I was reading “American Gods” by Neil Gaiman.
It was one of those books that leaves you thinking and gives you pause throughout. You have an insight, sparked by the writing, and mentally go down a rabbit hole before returning to the story before you.
I took a few days to read it and between curling up sessions life happened. At one point my husband and I had a chat about something, a tiny clash between my thoughts and experience of a particular issue, and his.
The next morning, as I dove deeper into the world Neil wove, inspiration struck and a potentially life changing insight entered my mind.
I was still slightly unhappy with the previous days’ encounter and I felt compelled to ask, “What benefit am I gaining from my upset?” I wasn’t above a 3. There wasn’t really anything to be said or done and yet I was still a little bothered.
In a previous relationship I would do the silent treatment. (Although, back then they were definitely arguments and disagreements. And this one didn’t even register on the Richter scale.)
I would take a few days to calm down. There was no communication about what happened or how to resolve the issue. No attempt at understanding or compassion. We had bouts and then took our corners until I felt enough time had passed to sweep it under the rug again… awaiting the next opportunity to come out.
And the next time would undoubtedly come. Out of the blue and intense as ever.
Things are so different now.
We work to understand where each other are coming from which means we don’t yell or seek to hurl hurtful words. And yet, through understanding him, and him understanding me, I still felt a little sad with the situation.

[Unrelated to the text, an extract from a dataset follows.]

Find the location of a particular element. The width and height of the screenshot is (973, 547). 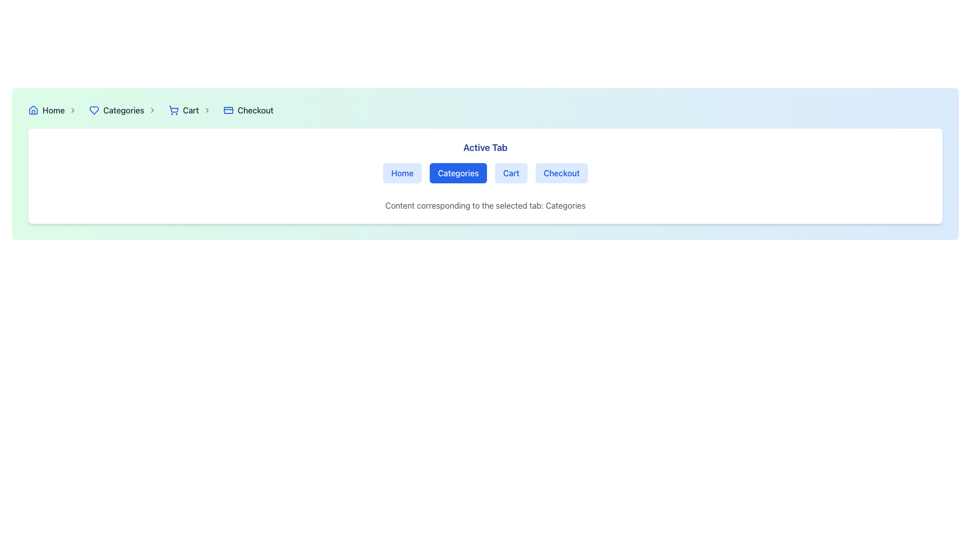

the right-pointing chevron icon in the breadcrumb navigation between the 'Cart' and 'Checkout' labels is located at coordinates (206, 110).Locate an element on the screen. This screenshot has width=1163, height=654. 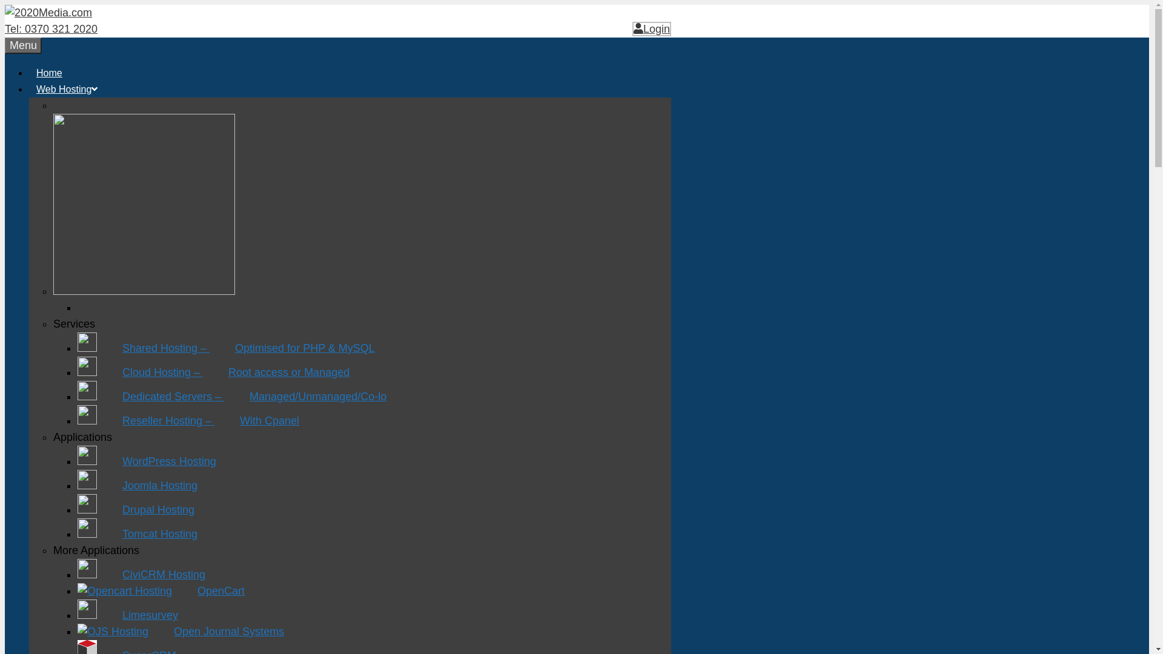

Enter the book and its insight.
What was I gaining by holding on to upset?
I was a 1 on the scale. I had verbalized my feelings. I felt understood. My reluctance to fully release the niggling irritation meant I was blocking a closer relationship with my partner. I was missing out on some of the happy things going on around me. This tiny cloud on my heart was draining my life of joy.
So, what was I gaining?!
I ended up talking about it with Jay. I mentioned my insight and my holding on. He too wanted to know what I was getting in exchange for my happiness. He was curious and liked the idea of the question.
“In my reaction to ________ what do I gain?”
It’s a great question. And since I couldn’t answer with a single positive thing, I pulled it out of my heart, put it in a bubble and let it float away.
Our time together was sweeter and I was more relaxed. I stopped robbing myself of joy and gave myself the gift of letting go.
So – what are you holding on to?
Is there a relationship that could be improved by simply letting go?
You could also ask yourself the following questions:
How will holding on to this affect me in one week?
What could I miss out on?
Is there a conversation I could have, or something I can do, to release this emotion?